The problem:
The data must be returned exactly. No line may be left out.

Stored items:
>>>
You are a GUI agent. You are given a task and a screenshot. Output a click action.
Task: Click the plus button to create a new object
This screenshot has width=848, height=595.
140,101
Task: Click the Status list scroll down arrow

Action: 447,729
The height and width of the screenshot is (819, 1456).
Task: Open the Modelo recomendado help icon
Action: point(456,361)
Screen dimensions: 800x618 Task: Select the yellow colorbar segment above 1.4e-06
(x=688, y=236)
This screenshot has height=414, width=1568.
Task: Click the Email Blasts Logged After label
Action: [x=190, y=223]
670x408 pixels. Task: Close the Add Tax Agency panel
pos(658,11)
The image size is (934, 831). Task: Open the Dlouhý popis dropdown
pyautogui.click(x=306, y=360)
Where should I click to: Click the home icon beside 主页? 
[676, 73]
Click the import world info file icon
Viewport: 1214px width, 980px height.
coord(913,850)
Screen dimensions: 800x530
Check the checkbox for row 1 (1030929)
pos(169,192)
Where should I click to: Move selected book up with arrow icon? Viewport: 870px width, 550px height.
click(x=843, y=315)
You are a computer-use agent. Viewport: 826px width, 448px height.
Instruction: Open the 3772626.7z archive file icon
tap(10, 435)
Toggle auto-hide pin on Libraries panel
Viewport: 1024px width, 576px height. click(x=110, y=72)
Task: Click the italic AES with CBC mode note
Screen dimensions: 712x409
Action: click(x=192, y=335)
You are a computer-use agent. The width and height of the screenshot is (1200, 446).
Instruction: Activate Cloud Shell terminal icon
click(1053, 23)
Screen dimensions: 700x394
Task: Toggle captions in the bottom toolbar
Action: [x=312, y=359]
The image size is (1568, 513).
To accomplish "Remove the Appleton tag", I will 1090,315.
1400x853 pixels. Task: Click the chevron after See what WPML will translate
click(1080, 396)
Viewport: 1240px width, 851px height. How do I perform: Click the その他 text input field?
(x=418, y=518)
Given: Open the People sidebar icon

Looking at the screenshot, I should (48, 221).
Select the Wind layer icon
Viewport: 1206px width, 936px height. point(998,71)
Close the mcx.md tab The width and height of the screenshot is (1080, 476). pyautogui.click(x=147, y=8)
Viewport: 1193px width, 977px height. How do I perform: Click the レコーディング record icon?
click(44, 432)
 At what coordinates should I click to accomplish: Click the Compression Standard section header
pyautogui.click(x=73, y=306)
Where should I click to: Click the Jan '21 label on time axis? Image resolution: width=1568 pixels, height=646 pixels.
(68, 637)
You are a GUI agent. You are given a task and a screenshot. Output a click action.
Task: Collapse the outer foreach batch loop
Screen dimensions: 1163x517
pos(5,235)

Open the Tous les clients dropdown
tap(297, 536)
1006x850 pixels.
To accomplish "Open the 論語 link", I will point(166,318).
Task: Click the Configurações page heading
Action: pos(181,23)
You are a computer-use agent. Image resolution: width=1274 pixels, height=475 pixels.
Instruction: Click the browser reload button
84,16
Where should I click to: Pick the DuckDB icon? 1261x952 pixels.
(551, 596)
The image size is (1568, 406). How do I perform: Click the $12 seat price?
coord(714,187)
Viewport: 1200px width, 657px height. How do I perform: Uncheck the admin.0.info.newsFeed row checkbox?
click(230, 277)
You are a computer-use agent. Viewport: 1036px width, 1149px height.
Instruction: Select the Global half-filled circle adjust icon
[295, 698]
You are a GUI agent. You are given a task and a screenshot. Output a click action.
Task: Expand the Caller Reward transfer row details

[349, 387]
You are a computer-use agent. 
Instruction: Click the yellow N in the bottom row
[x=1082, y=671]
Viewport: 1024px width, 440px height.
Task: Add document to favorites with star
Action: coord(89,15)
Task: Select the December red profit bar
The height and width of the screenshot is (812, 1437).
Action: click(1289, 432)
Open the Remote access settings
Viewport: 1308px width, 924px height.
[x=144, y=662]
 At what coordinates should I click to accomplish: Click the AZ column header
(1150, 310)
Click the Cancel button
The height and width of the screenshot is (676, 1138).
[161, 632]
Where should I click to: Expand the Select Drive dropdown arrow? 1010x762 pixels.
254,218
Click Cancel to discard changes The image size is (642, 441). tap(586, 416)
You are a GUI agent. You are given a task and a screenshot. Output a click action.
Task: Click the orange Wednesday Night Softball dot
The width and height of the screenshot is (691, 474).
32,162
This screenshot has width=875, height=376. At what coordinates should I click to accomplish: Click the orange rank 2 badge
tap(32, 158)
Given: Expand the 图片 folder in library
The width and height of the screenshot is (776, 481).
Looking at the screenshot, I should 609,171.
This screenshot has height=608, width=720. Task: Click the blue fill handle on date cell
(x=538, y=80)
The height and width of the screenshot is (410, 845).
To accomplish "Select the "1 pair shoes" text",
<<<
Written reply:
You are a GUI agent. You are given a task and a screenshot. Output a click action.
Task: Click the plus button to create a new object
This screenshot has width=848, height=595.
140,101
Task: Click the Status list scroll down arrow

Action: 447,729
The height and width of the screenshot is (819, 1456).
Task: Open the Modelo recomendado help icon
Action: point(456,361)
Screen dimensions: 800x618 Task: Select the yellow colorbar segment above 1.4e-06
(x=688, y=236)
This screenshot has height=414, width=1568.
Task: Click the Email Blasts Logged After label
Action: [x=190, y=223]
670x408 pixels. Task: Close the Add Tax Agency panel
pos(658,11)
The image size is (934, 831). Task: Open the Dlouhý popis dropdown
pyautogui.click(x=306, y=360)
Where should I click to: Click the home icon beside 主页? 
[676, 73]
Click the import world info file icon
Viewport: 1214px width, 980px height.
coord(913,850)
Screen dimensions: 800x530
Check the checkbox for row 1 (1030929)
pos(169,192)
Where should I click to: Move selected book up with arrow icon? Viewport: 870px width, 550px height.
click(x=843, y=315)
You are a computer-use agent. Viewport: 826px width, 448px height.
Instruction: Open the 3772626.7z archive file icon
tap(10, 435)
Toggle auto-hide pin on Libraries panel
Viewport: 1024px width, 576px height. click(x=110, y=72)
Task: Click the italic AES with CBC mode note
Screen dimensions: 712x409
Action: click(x=192, y=335)
You are a computer-use agent. The width and height of the screenshot is (1200, 446).
Instruction: Activate Cloud Shell terminal icon
click(1053, 23)
Screen dimensions: 700x394
Task: Toggle captions in the bottom toolbar
Action: [x=312, y=359]
The image size is (1568, 513).
To accomplish "Remove the Appleton tag", I will 1090,315.
1400x853 pixels. Task: Click the chevron after See what WPML will translate
click(1080, 396)
Viewport: 1240px width, 851px height. How do I perform: Click the その他 text input field?
(x=418, y=518)
Given: Open the People sidebar icon

Looking at the screenshot, I should (48, 221).
Select the Wind layer icon
Viewport: 1206px width, 936px height. point(998,71)
Close the mcx.md tab The width and height of the screenshot is (1080, 476). pyautogui.click(x=147, y=8)
Viewport: 1193px width, 977px height. How do I perform: Click the レコーディング record icon?
click(44, 432)
 At what coordinates should I click to accomplish: Click the Compression Standard section header
pyautogui.click(x=73, y=306)
Where should I click to: Click the Jan '21 label on time axis? Image resolution: width=1568 pixels, height=646 pixels.
(68, 637)
You are a GUI agent. You are given a task and a screenshot. Output a click action.
Task: Collapse the outer foreach batch loop
Screen dimensions: 1163x517
pos(5,235)

Open the Tous les clients dropdown
tap(297, 536)
1006x850 pixels.
To accomplish "Open the 論語 link", I will point(166,318).
Task: Click the Configurações page heading
Action: pos(181,23)
You are a computer-use agent. Image resolution: width=1274 pixels, height=475 pixels.
Instruction: Click the browser reload button
84,16
Where should I click to: Pick the DuckDB icon? 1261x952 pixels.
(551, 596)
The image size is (1568, 406). How do I perform: Click the $12 seat price?
coord(714,187)
Viewport: 1200px width, 657px height. How do I perform: Uncheck the admin.0.info.newsFeed row checkbox?
click(230, 277)
You are a computer-use agent. Viewport: 1036px width, 1149px height.
Instruction: Select the Global half-filled circle adjust icon
[295, 698]
You are a GUI agent. You are given a task and a screenshot. Output a click action.
Task: Expand the Caller Reward transfer row details

[349, 387]
You are a computer-use agent. 
Instruction: Click the yellow N in the bottom row
[x=1082, y=671]
Viewport: 1024px width, 440px height.
Task: Add document to favorites with star
Action: coord(89,15)
Task: Select the December red profit bar
The height and width of the screenshot is (812, 1437).
Action: click(1289, 432)
Open the Remote access settings
Viewport: 1308px width, 924px height.
[x=144, y=662]
 At what coordinates should I click to accomplish: Click the AZ column header
(1150, 310)
Click the Cancel button
The height and width of the screenshot is (676, 1138).
[161, 632]
Where should I click to: Expand the Select Drive dropdown arrow? 1010x762 pixels.
254,218
Click Cancel to discard changes The image size is (642, 441). tap(586, 416)
You are a GUI agent. You are given a task and a screenshot. Output a click action.
Task: Click the orange Wednesday Night Softball dot
The width and height of the screenshot is (691, 474).
32,162
This screenshot has width=875, height=376. At what coordinates should I click to accomplish: Click the orange rank 2 badge
tap(32, 158)
Given: Expand the 图片 folder in library
The width and height of the screenshot is (776, 481).
Looking at the screenshot, I should 609,171.
This screenshot has height=608, width=720. Task: Click the blue fill handle on date cell
(x=538, y=80)
The height and width of the screenshot is (410, 845).
To accomplish "Select the "1 pair shoes" text",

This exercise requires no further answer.